Amid all the celebration of Kubica’s remarkable return to full-time F1 after so many years of recovery, it’s too easy to overlook Sirotkin. In his rookie season, with no experienced team-mate to provide a technical baseline, he has, several times, put a disastrously uncompetitive, aerodynamically flawed car into positions that flattered it.
It’s ironic some were decrying Williams taking Sirotkin as a ‘pay driver’ when their preferred choice (Kubica) brought money on the same basis.

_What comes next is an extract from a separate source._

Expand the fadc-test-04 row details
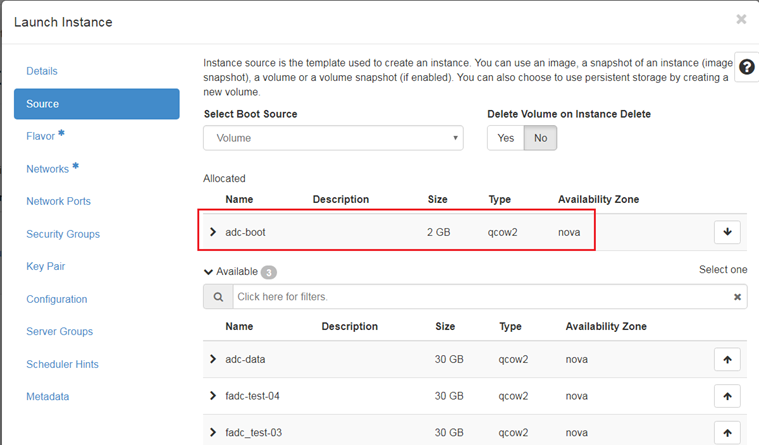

The FW41 is weak under braking (because its aero platform is intolerant of pitch and dive) and drastically lacks rear-end stability. That trait is locked into the car’s basic hardpoints and arose from a blind spot in the team’s analysis of tunnel numbers hitherto unexposed.
The car was an aerodynamically ambitious design, essentially incorporating Ferrari’s 2017 concept and very different from the lineage of cars that began with the FW37 of 2014. The more aggressive workings of the aerodynamic concept exposed the weakness in that data analysis in a way the older cars did not. So Sirotkin found himself, throughout his F1 rookie year, in a car with which Kubica himself described as ‘nearly undriveable’.
In Brazil, as always, it had no right to be anywhere other than at the back of the grid – as just a cursory trackside observation would confirm. Yet Sirotkin qualified it 13th fastest in that session with a great lap that got him through to Q2 with ease. Yes, it had Mercedes horsepower to help him up the long hill that ends the lap and down the following straight – but so did the Force Indias, a vastly better car.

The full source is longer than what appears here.